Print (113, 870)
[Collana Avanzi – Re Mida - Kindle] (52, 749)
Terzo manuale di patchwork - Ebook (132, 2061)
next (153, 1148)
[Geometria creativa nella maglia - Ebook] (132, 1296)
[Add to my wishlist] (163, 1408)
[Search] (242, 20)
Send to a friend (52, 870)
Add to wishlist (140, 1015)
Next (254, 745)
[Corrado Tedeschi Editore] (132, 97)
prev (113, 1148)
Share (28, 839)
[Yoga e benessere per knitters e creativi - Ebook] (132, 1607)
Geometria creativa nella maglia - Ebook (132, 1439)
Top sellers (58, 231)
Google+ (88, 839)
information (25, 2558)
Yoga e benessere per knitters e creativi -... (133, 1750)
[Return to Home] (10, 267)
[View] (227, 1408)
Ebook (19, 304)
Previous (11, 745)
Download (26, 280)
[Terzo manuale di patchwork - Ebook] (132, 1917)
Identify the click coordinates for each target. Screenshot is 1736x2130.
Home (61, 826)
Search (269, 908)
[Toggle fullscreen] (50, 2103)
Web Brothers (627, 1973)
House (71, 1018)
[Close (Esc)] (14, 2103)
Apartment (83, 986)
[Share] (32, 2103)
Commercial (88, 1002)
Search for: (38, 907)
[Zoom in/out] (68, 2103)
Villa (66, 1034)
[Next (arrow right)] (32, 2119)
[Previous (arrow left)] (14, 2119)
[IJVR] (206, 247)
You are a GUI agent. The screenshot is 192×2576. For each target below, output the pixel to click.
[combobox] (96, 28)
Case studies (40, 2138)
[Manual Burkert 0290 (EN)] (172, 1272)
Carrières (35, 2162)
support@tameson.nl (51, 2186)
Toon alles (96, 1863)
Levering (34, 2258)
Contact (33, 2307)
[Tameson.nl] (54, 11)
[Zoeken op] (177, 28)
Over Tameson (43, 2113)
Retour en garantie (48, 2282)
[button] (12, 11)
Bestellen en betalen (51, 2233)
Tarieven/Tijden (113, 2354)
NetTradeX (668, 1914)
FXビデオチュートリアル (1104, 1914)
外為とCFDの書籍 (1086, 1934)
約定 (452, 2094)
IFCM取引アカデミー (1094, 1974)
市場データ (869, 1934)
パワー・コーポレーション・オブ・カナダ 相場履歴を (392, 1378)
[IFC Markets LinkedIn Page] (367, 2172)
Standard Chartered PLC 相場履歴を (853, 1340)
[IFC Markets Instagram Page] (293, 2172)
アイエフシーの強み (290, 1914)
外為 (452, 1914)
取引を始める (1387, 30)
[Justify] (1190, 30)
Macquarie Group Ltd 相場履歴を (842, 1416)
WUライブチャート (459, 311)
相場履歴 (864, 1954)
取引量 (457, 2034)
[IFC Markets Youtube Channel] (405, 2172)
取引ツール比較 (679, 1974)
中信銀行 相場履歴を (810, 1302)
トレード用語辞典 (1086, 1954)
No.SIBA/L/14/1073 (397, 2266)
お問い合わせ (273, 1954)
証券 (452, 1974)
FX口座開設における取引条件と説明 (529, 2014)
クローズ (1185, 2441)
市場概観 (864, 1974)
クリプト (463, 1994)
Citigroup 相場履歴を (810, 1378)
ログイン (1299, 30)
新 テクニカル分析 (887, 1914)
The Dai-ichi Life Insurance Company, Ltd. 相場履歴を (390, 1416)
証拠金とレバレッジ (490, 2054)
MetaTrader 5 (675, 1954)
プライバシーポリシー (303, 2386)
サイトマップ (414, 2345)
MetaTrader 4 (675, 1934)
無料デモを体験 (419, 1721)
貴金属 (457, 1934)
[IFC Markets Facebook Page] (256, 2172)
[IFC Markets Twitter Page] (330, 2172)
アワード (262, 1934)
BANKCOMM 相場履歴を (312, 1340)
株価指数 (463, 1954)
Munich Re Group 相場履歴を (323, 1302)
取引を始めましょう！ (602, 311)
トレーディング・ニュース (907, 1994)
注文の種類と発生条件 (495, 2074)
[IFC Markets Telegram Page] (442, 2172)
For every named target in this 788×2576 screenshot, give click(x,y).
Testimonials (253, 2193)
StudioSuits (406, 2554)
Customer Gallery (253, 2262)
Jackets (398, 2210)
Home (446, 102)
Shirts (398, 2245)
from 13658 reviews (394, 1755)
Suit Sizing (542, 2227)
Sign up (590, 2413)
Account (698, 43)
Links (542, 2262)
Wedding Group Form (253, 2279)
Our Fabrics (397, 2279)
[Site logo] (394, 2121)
---------------
# Task brief
In the records above, find the line with "[Add to my wishlist] (163, 1408)"; write out exactly that line and each one after it, stopping after the line with "[Terzo manuale di".

# Output for this exercise
[Add to my wishlist] (163, 1408)
[Search] (242, 20)
Send to a friend (52, 870)
Add to wishlist (140, 1015)
Next (254, 745)
[Corrado Tedeschi Editore] (132, 97)
prev (113, 1148)
Share (28, 839)
[Yoga e benessere per knitters e creativi - Ebook] (132, 1607)
Geometria creativa nella maglia - Ebook (132, 1439)
Top sellers (58, 231)
Google+ (88, 839)
information (25, 2558)
Yoga e benessere per knitters e creativi -... (133, 1750)
[Return to Home] (10, 267)
[View] (227, 1408)
Ebook (19, 304)
Previous (11, 745)
Download (26, 280)
[Terzo manuale di patchwork - Ebook] (132, 1917)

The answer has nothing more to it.